Je me dirige vers les plantations de dattes et d’ananas pour chercher les fermiers israéliens et je ne trouve que les ouvriers de Fasayil. Il est 15 heures et la plupart des Israéliens sont rentrés chez eux. Un des ouvrier me donne le numéro de téléphone de son chef. Yair répond immédiatement et, comme Khaled, me parle avec urgence. Mais à la différence de Khaled, il est résolument contre l’annexion. « Rien de bon ne viendra de ça. S’ils nous annexent, ce sera difficile pour les agriculteurs d’exporter leurs produits à cause du boycott. Ça va mettre le feu et les Jordaniens pourraient dénoncer l’accord de paix. Et que faire des ouvriers palestiniens du moshav ? Nous devrions annexer les Arabes qui se promèneront ici avec des cartes d’identité bleues comme à Jérusalem-Est ? »
Je réponds à Yair que les Palestiniens de Fasayil croient que l’annexion leur permettra de demander un salaire minimum. « Ca ne changera rien. selon les tribunaux israéliens, vous êtes déjà obligés de leur verser un salaire minimum. Même si l’annexion avait lieu, il faudrait continuer à les payer entre 25 et 27 euros. Oui, ils auront des demandes … mais ils en font déjà aujourd’hui. Et alors ? Le fait est que l’agriculture ne rapporte pas assez. »

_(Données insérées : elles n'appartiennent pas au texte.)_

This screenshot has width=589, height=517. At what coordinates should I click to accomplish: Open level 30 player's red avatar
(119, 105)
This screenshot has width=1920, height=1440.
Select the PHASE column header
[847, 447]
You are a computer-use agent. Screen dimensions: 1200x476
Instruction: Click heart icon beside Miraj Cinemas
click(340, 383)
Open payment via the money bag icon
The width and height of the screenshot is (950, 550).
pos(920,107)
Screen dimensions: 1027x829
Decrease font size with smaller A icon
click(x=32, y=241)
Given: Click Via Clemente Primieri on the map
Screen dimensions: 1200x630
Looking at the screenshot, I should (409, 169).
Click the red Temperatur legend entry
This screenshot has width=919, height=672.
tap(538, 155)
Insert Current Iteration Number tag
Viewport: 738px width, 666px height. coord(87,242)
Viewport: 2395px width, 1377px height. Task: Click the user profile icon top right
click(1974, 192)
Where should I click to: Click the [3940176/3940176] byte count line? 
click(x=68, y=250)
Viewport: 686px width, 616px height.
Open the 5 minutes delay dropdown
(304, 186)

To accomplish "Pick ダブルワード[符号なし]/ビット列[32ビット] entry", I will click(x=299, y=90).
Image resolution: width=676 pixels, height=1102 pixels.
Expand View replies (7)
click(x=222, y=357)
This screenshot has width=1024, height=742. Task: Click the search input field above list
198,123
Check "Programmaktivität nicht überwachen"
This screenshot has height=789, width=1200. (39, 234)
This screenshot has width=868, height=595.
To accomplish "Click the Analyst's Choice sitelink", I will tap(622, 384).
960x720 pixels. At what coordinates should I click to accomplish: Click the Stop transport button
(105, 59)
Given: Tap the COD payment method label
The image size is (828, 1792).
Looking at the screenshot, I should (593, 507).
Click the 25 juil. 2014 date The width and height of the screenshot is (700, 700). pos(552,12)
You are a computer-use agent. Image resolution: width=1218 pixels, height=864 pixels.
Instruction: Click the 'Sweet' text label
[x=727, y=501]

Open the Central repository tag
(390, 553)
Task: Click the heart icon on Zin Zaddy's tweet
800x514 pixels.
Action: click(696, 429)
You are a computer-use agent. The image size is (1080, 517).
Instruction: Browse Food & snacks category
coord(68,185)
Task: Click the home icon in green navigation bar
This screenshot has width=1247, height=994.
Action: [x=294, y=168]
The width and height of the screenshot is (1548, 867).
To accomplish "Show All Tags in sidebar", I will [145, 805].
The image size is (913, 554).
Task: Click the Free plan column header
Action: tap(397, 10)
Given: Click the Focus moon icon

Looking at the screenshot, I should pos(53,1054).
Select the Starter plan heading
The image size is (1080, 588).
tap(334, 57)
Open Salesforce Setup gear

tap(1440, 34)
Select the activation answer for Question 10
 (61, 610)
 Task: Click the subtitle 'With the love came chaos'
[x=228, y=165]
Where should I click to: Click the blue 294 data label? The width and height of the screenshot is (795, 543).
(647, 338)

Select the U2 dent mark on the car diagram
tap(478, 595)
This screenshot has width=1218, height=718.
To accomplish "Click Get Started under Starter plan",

Oubliez ça, personne ne va annexer quoique ce soit. Si Israël voulait vraiment annexer, cela aurait déjà été fait. C’est simplement du populisme pré-électoral. C’est mieux pour tout le monde que ça reste comme ça. Même pour les 100 prochaines années.
Au-delà de l’arrogance et du racisme de Yair, il est intéressant de s’arrêter sur les réserves exprimées par les habitants de Tomer quant à la modification du statu quo. Après tout, selon la loi officielle d’Israël, le régime militaire qui prévaut en Cisjordanie, est temporaire et prendra fin quand le destin des territoires aura été décidé en haut lieu. Selon la gauche israélienne, cela arrivera avec l’évacuation de tout ou partie de la Cisjordanie. La droite croit elle que ça arrivera avec l’annexion de tout ou partie de cette même zone. Les habitants de Tomer savent très bien que tout ça n’a pas de sens. La discussion sur l’annexion ou l’évacuation est usée jusqu’à la corde pour cacher la sinistre vérité : l’occupation militaire d’Israël est une fin en soi.
« Israël veut la terre sans les Palestiniens »
En août 1967, le gouvernement israélien s’est rassemblé pour discuter du sort des territoires occupés depuis quelques mois. Selon les décisions prises lors de cette réunion, le gouvernement est arrivé à la même conclusion que Yair : bien qu’il soit clair, de jour en jour, qu’Israël veut conserver la Cisjordanie pour toujours, il faut entretenir une façade provisoire plutôt que de faire des déclarations publiques.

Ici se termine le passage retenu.